Records »
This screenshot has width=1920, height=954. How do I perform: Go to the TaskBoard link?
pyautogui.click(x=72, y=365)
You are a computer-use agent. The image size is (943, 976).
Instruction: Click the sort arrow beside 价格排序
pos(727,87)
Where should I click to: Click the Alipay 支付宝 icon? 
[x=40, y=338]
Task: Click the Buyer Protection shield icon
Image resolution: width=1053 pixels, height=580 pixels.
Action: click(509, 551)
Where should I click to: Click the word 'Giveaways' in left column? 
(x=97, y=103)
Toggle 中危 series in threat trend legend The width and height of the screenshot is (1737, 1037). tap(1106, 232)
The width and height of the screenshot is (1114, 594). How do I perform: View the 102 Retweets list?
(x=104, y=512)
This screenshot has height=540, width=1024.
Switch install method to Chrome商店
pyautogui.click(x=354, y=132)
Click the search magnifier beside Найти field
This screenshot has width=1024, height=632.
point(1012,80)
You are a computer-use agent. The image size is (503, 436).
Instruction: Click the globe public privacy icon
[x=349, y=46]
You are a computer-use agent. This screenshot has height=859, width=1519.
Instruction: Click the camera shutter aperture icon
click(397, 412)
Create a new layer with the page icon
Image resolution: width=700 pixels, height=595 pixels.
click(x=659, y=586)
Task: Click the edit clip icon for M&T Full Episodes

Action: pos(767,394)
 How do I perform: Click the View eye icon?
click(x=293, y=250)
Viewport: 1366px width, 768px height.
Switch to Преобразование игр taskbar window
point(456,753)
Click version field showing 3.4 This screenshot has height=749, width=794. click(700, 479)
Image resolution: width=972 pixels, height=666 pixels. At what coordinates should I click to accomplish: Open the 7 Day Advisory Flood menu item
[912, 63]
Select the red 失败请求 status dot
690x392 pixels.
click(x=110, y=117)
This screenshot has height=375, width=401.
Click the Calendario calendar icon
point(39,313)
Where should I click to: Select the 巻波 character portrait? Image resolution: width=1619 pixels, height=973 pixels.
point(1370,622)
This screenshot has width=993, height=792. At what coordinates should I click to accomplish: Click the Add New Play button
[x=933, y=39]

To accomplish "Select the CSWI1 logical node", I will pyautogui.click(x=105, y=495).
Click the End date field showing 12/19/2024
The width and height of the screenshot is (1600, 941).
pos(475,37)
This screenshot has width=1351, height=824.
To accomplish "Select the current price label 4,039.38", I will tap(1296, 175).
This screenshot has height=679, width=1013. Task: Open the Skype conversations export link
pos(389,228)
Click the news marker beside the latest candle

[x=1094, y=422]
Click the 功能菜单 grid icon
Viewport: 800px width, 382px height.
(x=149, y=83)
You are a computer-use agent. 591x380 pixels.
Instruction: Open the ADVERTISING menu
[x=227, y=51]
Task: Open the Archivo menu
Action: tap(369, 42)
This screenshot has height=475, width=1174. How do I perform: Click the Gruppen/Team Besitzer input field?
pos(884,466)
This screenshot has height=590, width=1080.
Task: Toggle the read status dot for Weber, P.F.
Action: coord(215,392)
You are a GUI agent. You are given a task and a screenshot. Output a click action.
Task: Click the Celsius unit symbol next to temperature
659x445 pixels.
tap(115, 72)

Prompt »
The task calls for each record to be returned verbatim.

Solution to the exercise »
This screenshot has width=1920, height=954. How do I perform: Go to the TaskBoard link?
pyautogui.click(x=72, y=365)
You are a computer-use agent. The image size is (943, 976).
Instruction: Click the sort arrow beside 价格排序
pos(727,87)
Where should I click to: Click the Alipay 支付宝 icon? 
[x=40, y=338]
Task: Click the Buyer Protection shield icon
Image resolution: width=1053 pixels, height=580 pixels.
Action: click(509, 551)
Where should I click to: Click the word 'Giveaways' in left column? 
(x=97, y=103)
Toggle 中危 series in threat trend legend The width and height of the screenshot is (1737, 1037). tap(1106, 232)
The width and height of the screenshot is (1114, 594). How do I perform: View the 102 Retweets list?
(x=104, y=512)
This screenshot has height=540, width=1024.
Switch install method to Chrome商店
pyautogui.click(x=354, y=132)
Click the search magnifier beside Найти field
This screenshot has width=1024, height=632.
point(1012,80)
You are a computer-use agent. The image size is (503, 436).
Instruction: Click the globe public privacy icon
[x=349, y=46]
You are a computer-use agent. This screenshot has height=859, width=1519.
Instruction: Click the camera shutter aperture icon
click(397, 412)
Create a new layer with the page icon
Image resolution: width=700 pixels, height=595 pixels.
click(x=659, y=586)
Task: Click the edit clip icon for M&T Full Episodes

Action: pos(767,394)
 How do I perform: Click the View eye icon?
click(x=293, y=250)
Viewport: 1366px width, 768px height.
Switch to Преобразование игр taskbar window
point(456,753)
Click version field showing 3.4 This screenshot has height=749, width=794. click(700, 479)
Image resolution: width=972 pixels, height=666 pixels. At what coordinates should I click to accomplish: Open the 7 Day Advisory Flood menu item
[912, 63]
Select the red 失败请求 status dot
690x392 pixels.
click(x=110, y=117)
This screenshot has height=375, width=401.
Click the Calendario calendar icon
point(39,313)
Where should I click to: Select the 巻波 character portrait? Image resolution: width=1619 pixels, height=973 pixels.
point(1370,622)
This screenshot has width=993, height=792. At what coordinates should I click to accomplish: Click the Add New Play button
[x=933, y=39]

To accomplish "Select the CSWI1 logical node", I will pyautogui.click(x=105, y=495).
Click the End date field showing 12/19/2024
The width and height of the screenshot is (1600, 941).
pos(475,37)
This screenshot has width=1351, height=824.
To accomplish "Select the current price label 4,039.38", I will tap(1296, 175).
This screenshot has height=679, width=1013. Task: Open the Skype conversations export link
pos(389,228)
Click the news marker beside the latest candle

[x=1094, y=422]
Click the 功能菜单 grid icon
Viewport: 800px width, 382px height.
(x=149, y=83)
You are a computer-use agent. 591x380 pixels.
Instruction: Open the ADVERTISING menu
[x=227, y=51]
Task: Open the Archivo menu
Action: tap(369, 42)
This screenshot has height=475, width=1174. How do I perform: Click the Gruppen/Team Besitzer input field?
pos(884,466)
This screenshot has height=590, width=1080.
Task: Toggle the read status dot for Weber, P.F.
Action: coord(215,392)
You are a GUI agent. You are given a task and a screenshot. Output a click action.
Task: Click the Celsius unit symbol next to temperature
659x445 pixels.
tap(115, 72)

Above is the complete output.